Item 8.01. Other Events.
Underwriting Agreement
On January 19, 2022, American Homes 4 Rent (the “Company”) and
American Homes 4 Rent, L.P., a Delaware limited partnership and the
Company’s operating partnership (the “Operating Partnership”),
entered into an Underwriting Agreement (the “Underwriting
Agreement”) with BofA Securities, Inc., J.P. Morgan Securities LLC,
Citigroup Global Markets Inc. and Morgan Stanley & Co.
LLC, as representatives of the several underwriters listed on
Schedule I thereto (the “Underwriters”), BofA Securities, Inc. (as
agent for Bank of America, N.A.) and J.P. Morgan Securities LLC (as
agent for JPMorgan Chase Bank, National Association), as the
forward sellers (the “Forward Sellers”), and Bank of America, N.A.
and JPMorgan Chase Bank, National Association, as the forward
purchasers (the “Forward Purchasers”), pursuant to which the
Company agreed to offer and sell up to 23,000,000 of its
Class A common shares of beneficial interest, par value $0.01
per share (the “Class A common shares”), consisting of
(i) 10,000,000 Class A common shares offered directly by
the Company, and (ii) 13,000,000 Class A common shares offered
on a forward basis at the request of the Company by the Forward
Sellers (including 3,000,000 Class A common shares pursuant to
the Underwriters’ option to purchase additional shares from the
Forward Sellers, which option was exercised in full), in each case
at a price of $37.584 per share (which is the public offering price
less the underwriting discount) (the “Offering”). The Offering
closed on January 24, 2022, subject to customary closing
conditions.
The Company and the Operating Partnership made certain customary
representations, warranties and covenants concerning the Company,
the Operating Partnership and the registration statement in the
Underwriting Agreement and also agreed to indemnify the
Underwriters, the Forward Sellers and the Forward Purchasers
against certain liabilities, including liabilities under the
Securities Act of 1933, as amended (the “Securities Act”), or to
contribute to payments the Underwriters, the Forward Sellers and
the Forward Purchasers may be required to make in respect of those
liabilities.
A copy of the Underwriting Agreement is attached to this Current
Report on Form 8-K as Exhibit 1.1 and
incorporated herein by reference. The summary set forth above is
qualified in its entirety by reference to Exhibit 1.1.
Forward Sale Agreements
In connection with the Offering, on January 19, 2022, the
Company entered into forward sale agreements with each Forward
Purchaser (each an “Initial Forward Sale Agreement”) with respect
to up to 13,000,000 Class A common shares to be sold in the
Offering (including up to 3,000,000 Class A common shares
pursuant to the Underwriters’ option to purchase additional shares
from the Forward Sellers). In connection with the Underwriters’

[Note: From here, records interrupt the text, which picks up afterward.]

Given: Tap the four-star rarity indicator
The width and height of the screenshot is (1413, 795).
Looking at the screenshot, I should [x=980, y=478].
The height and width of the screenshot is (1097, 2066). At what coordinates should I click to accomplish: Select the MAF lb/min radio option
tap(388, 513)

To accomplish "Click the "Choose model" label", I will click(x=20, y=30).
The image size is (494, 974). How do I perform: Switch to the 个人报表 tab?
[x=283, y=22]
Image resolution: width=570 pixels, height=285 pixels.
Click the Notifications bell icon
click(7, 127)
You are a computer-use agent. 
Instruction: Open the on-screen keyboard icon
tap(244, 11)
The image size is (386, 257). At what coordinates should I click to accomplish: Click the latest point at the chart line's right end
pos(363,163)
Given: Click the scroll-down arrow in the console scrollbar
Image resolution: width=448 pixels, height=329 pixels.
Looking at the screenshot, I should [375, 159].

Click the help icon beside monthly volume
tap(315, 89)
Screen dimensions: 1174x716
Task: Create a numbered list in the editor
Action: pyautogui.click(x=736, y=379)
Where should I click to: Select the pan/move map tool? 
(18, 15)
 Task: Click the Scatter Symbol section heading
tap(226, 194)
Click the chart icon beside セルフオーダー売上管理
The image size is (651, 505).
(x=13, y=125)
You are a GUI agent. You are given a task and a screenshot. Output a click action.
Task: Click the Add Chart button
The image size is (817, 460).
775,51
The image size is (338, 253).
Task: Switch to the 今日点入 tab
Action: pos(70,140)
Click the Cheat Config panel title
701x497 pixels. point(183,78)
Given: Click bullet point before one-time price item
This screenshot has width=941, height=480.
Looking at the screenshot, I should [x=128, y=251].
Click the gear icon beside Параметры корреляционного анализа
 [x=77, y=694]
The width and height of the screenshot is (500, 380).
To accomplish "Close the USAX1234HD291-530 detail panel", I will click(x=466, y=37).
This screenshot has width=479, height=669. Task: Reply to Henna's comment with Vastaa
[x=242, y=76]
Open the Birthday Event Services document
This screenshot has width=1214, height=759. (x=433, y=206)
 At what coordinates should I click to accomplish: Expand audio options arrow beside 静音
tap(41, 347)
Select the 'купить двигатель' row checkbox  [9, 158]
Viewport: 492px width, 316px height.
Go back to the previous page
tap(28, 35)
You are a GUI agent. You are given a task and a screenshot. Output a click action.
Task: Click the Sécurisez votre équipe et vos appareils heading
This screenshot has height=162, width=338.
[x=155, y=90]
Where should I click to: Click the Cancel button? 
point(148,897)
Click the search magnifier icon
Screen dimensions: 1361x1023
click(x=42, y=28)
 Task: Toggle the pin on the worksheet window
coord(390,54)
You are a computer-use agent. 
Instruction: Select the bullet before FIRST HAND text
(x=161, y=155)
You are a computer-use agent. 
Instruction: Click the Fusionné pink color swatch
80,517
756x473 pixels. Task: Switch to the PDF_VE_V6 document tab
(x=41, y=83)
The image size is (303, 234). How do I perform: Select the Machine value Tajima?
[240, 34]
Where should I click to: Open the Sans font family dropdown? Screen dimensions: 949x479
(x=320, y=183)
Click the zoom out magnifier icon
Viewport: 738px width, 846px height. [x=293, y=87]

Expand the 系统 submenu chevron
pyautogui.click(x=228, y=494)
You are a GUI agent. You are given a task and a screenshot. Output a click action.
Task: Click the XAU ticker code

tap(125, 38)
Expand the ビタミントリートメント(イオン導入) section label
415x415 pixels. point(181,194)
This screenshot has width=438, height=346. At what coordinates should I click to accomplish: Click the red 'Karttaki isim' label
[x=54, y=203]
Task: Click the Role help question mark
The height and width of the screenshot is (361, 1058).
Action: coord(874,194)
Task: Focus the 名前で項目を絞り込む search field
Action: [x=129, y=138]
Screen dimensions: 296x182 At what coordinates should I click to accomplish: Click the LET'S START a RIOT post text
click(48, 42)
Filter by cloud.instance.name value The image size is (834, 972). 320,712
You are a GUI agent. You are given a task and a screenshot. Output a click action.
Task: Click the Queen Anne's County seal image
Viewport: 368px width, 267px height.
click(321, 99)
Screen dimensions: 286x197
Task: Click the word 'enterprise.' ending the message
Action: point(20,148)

exercise in full of such option, on January 20, 2022, the
Company entered into additional forward sale agreements with each
Forward Purchaser (together with the Initial Forward Sale
Agreements, the “Forward Sale Agreements”). The Company expects to
physically settle the Forward Sale Agreements (by the delivery of
the Class A common shares) and receive proceeds, subject to
certain adjustments, from the sale of such Class A common
shares by January 20, 2023, although the Company has the right
to elect settlement prior to that time subject to certain
conditions. Although the Company expects to settle the Forward Sale
Agreements entirely by the physical delivery of Class A common
shares in exchange for cash proceeds, the Forward Sale Agreements
allow the Company to cash or net-share settle all or a
portion of its obligations under the Forward Sale Agreements. If
the Company elects to cash or net share settle the Forward Sale
Agreements, the Company may not receive any proceeds, and may owe
cash or Class A common shares to the Forward Purchasers in
certain circumstances. The Forward Sale Agreements provide for an
initial forward sale price of $37.584 per share (which is the
public offering price less the underwriting discount), subject to
certain adjustments pursuant to the terms of the Forward Sale
Agreements. The Forward Sale Agreements are subject to early
termination or settlement under certain circumstances.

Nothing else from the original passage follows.